Avant de programmer des actions de formation et de les organiser et plutôt que d'enquêter sur de présupposés besoins de formation, il faudrait peut être commencer par poser la question : et vous comment vous formez-vous ? comment avez-vous acquis les compétences qui sont les votres ? quand éprouvez-vous le plaisir d'apprendre ?

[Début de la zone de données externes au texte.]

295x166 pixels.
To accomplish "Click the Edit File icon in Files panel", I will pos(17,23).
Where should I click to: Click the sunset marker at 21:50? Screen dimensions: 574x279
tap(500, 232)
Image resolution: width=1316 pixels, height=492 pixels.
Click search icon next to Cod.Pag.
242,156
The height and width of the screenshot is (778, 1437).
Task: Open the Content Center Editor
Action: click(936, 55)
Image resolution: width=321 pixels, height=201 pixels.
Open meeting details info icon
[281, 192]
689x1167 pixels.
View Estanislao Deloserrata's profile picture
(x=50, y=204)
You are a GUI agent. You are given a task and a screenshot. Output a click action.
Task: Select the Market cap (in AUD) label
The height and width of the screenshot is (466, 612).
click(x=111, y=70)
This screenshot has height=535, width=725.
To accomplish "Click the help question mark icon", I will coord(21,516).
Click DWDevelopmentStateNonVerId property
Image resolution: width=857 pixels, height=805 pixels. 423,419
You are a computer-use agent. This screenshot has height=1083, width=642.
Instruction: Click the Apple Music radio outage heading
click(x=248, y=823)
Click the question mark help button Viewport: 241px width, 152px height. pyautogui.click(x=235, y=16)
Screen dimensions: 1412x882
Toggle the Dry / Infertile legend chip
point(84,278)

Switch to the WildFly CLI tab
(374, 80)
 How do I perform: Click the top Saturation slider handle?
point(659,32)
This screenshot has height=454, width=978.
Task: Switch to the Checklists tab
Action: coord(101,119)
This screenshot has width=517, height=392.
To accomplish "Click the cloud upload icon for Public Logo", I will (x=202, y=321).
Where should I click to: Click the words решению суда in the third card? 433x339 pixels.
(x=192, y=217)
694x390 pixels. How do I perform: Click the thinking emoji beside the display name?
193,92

Quel meilleur guide pour l'action que d'avoir des réponses à ces questions. Au fait, et vous ?

20/05/2009

La fausse peur du macramé

Lors de l'entrée  en vigueur du DIF, et encore aujourd'hui, combien de fois ais-je entendu des responsables formation ou ressources humaines me dire : "Le DIF, aucun intérêt à le promouvoir pour récolter des demandes de formation en macramé". Le sous-entendu est double. D'une part les salariés sont incapables de s'intéresser à leur job et d'autre part tout salarié demeure un soixante-huitard qui rêve d'aller faire du macramé en Lozère ou au Larzac. Faut-il préciser la perplexité, au départ car ensuite ce fut plutôt de l'accablement puis de la colère, face à ces réactions qui témoignent, et c'est peut être le pire, d'un profond désintérêt pour le terrain et partant d'une grande méconnaissance des individus.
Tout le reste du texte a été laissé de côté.